■ **EXERCISE PASSAGE**:
The author may be a pilot with over 35 years of experience and he is undeniably a skillful writer, but the fact is that the recently scrapped FDTL was one of the most useless pieces of regulation to ever be promulgated.
Just as an example, one of its many features made it possible to continue in whichever direction you started out (E or W) with 20 hours rest between sectors for just about as long as you wanted to. Turning around and returning from whence you came, however, required a ground stop of up to 3-4 days. It took a rare brand of idiocy to create a regulation that actually promoted greater time zone dislocations, but the DGCA managed to do it.
Calling it a "a well-thought-out and well-formulated regulation" is an absolute joke. What it was was one of the most incredible attempts at feather-bedding to ever see the light of day.
India does desperately need a well structured FDTL for all sorts of reasons including the prevention of egregious abuses such as those cited. What it doesn't need, though, is a manipulative recitation of accidents by an author who surely knows better.
The Transportation Safety Board of Canada in investigating the Air France over-run found:
3.3 Other Findings
There is no indication that the captain's medical condition or fatigue played a role in this occurrence.
The NTSB investigating the Southwest over-run found:
2. Analysis
2.1 General
The pilots were properly certificated and qualified under Federal regulations.
No evidence indicated any medical or behavioral conditions that might have adversely affected their performance during the accident flight. There was no evidence of flight crew fatigue.

■ **EXERCISE DETAILS**:
List every organization named in the FDTL commentary. The material that follows is not needed for the task on the FDTL commentary.

■ **SOURCE MATERIAL**:
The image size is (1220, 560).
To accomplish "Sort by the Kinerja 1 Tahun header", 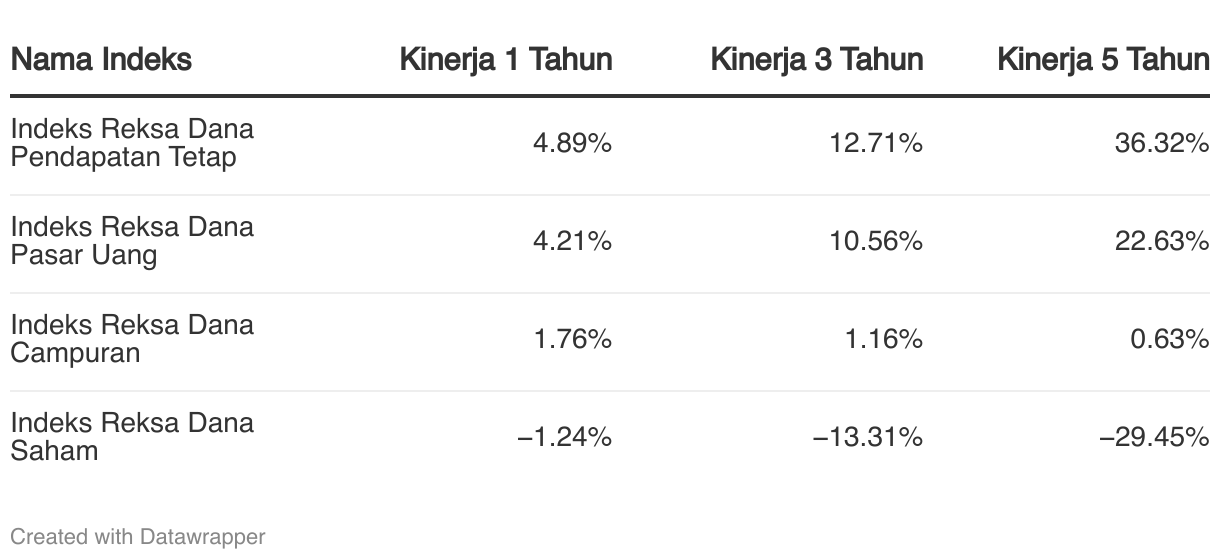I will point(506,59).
...
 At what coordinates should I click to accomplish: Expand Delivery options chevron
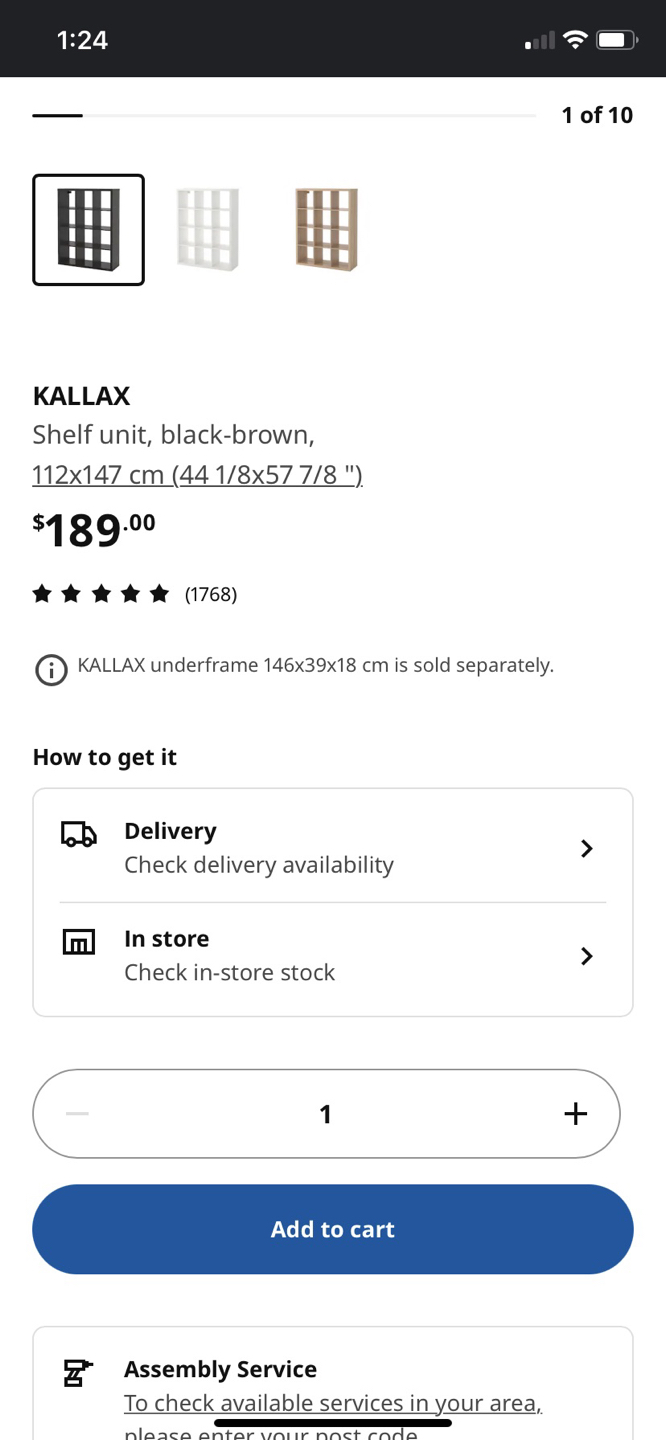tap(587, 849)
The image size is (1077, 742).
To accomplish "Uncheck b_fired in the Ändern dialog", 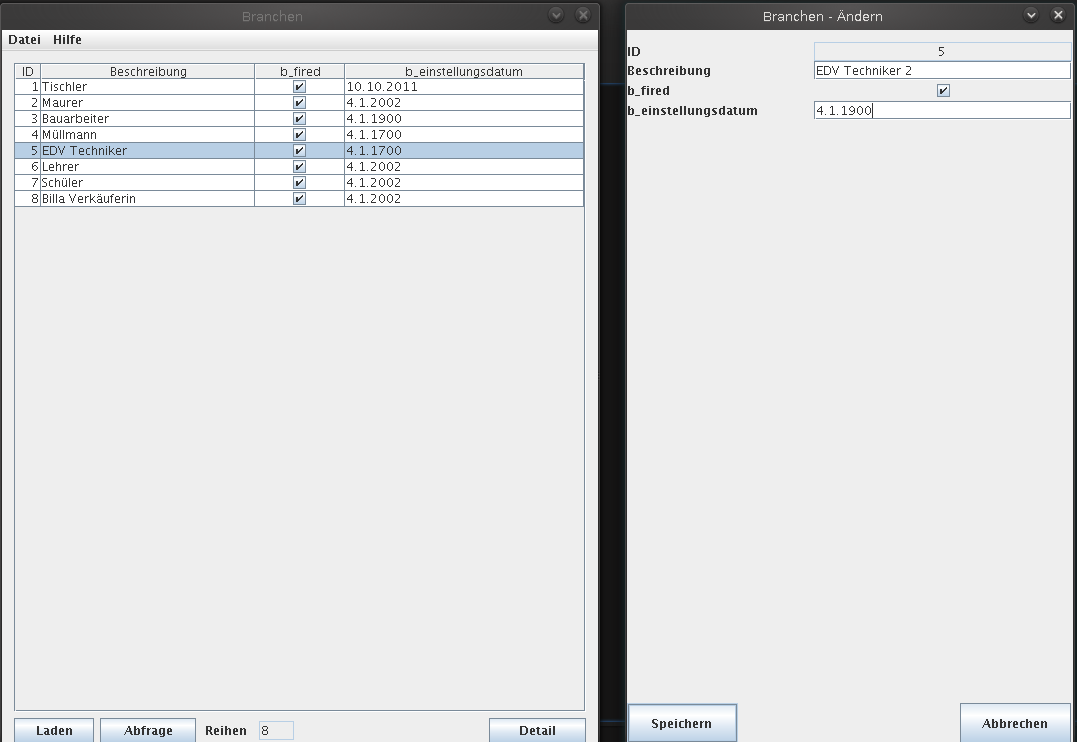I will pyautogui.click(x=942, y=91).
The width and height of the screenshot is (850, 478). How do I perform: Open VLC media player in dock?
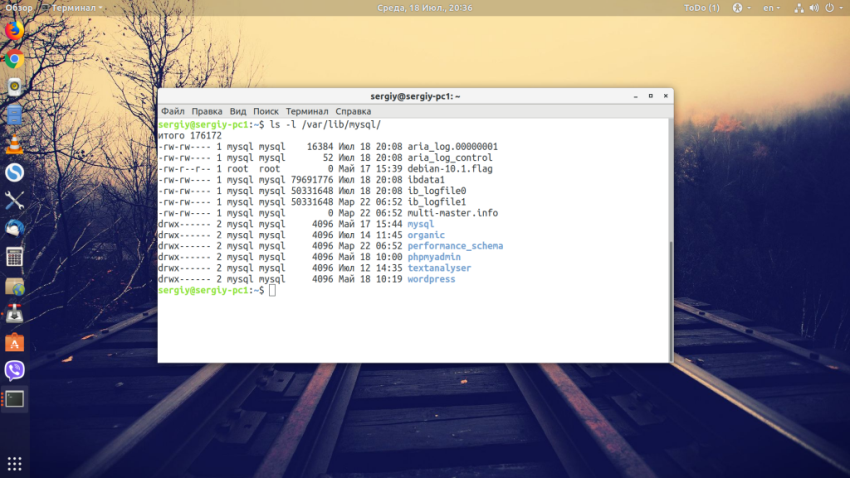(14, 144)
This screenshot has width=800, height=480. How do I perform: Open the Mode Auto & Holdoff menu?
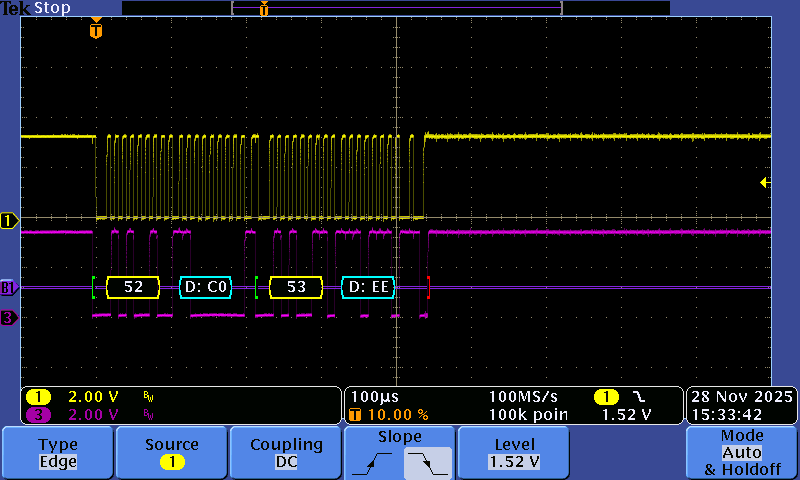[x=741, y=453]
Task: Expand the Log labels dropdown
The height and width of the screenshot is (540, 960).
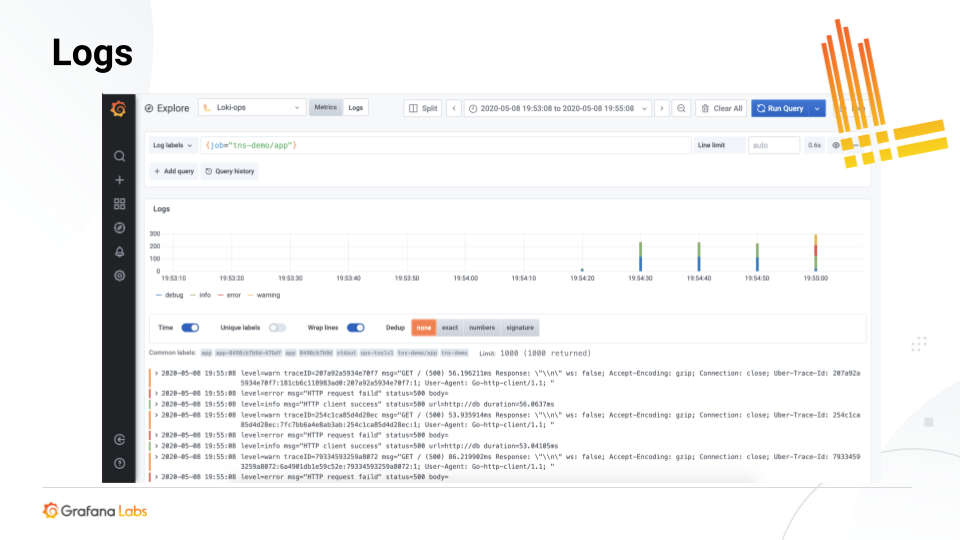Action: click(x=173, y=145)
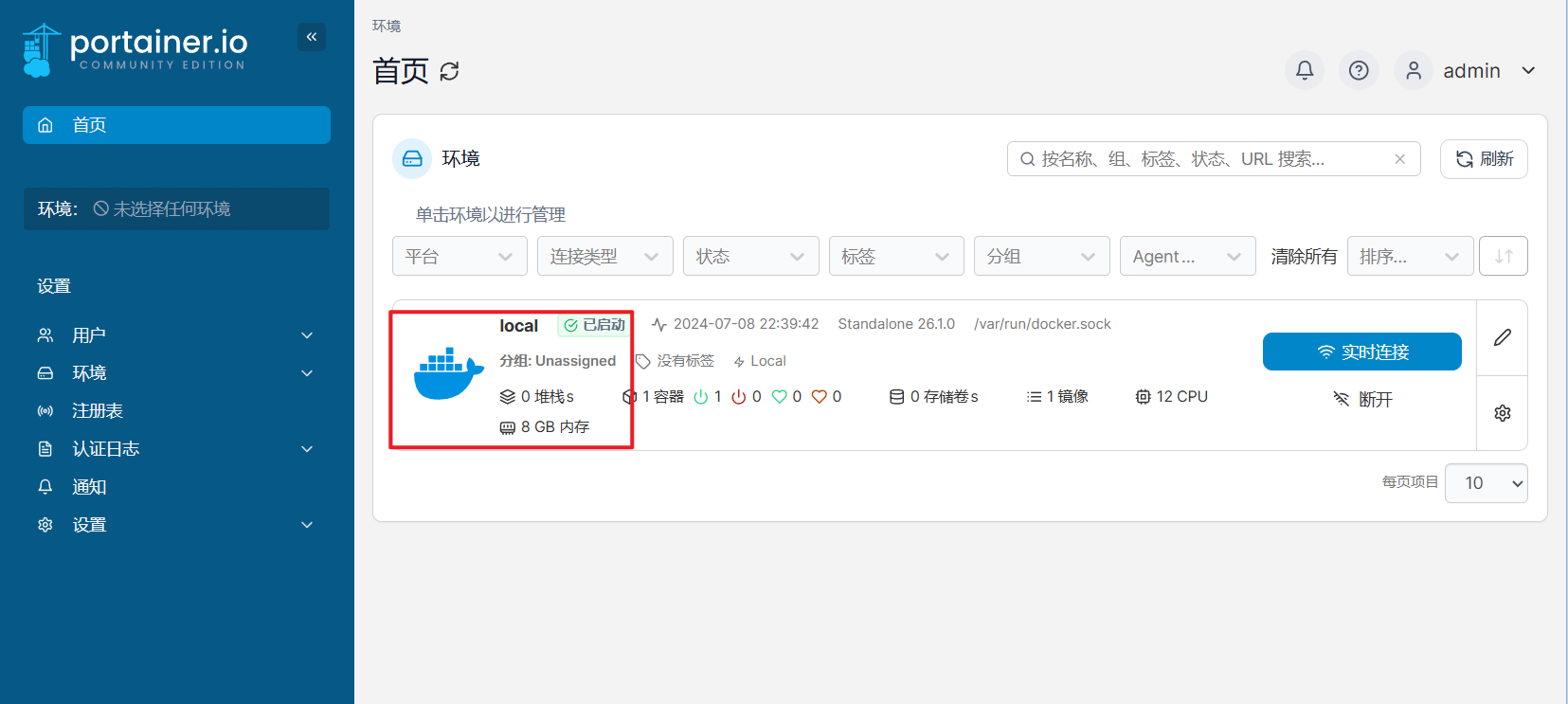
---
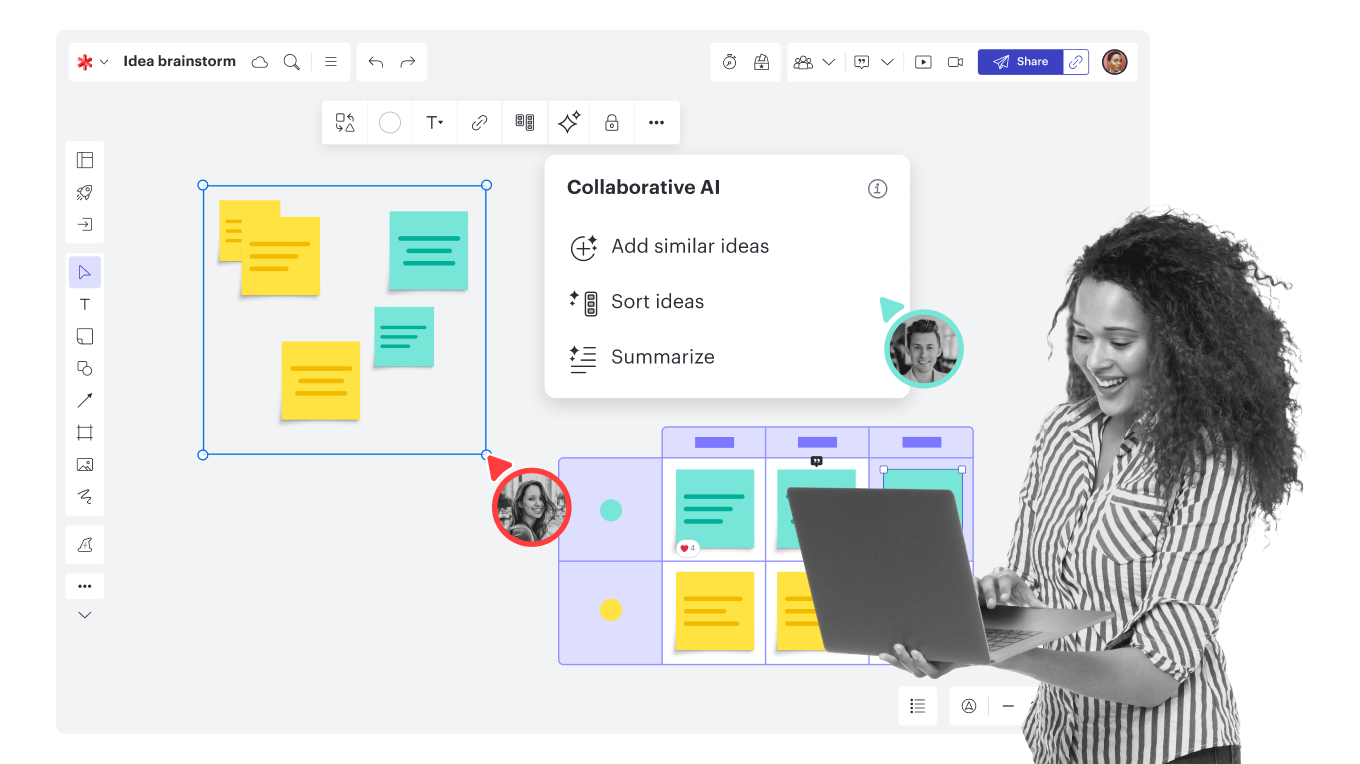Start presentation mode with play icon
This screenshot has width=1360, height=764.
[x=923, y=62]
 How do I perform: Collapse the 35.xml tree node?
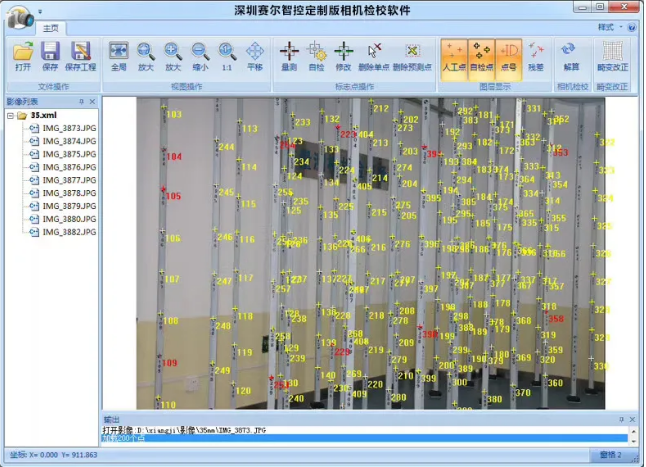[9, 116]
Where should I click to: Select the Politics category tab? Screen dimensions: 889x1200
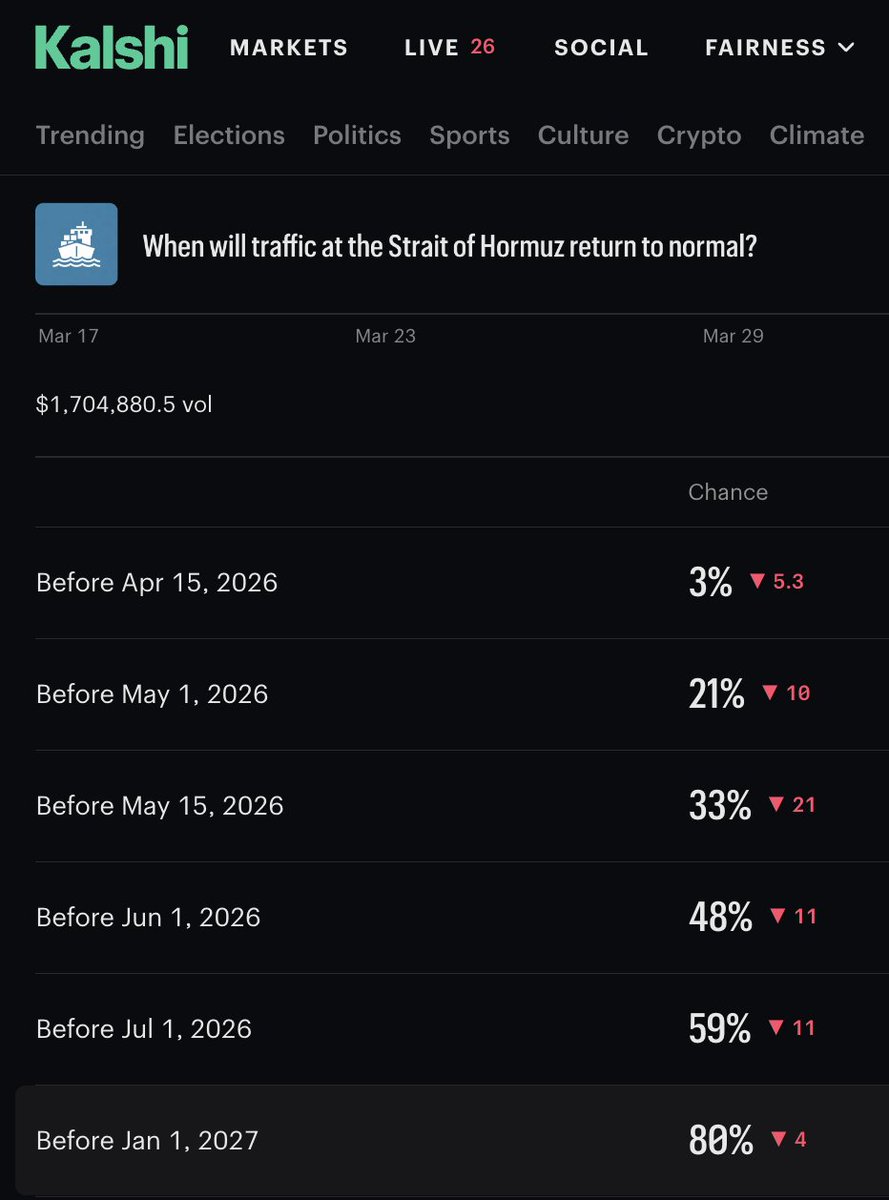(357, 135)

■ **RESULT FOR THIS EXERCISE**:
DGCA
Transportation Safety Board of Canada
Air France
NTSB
Southwest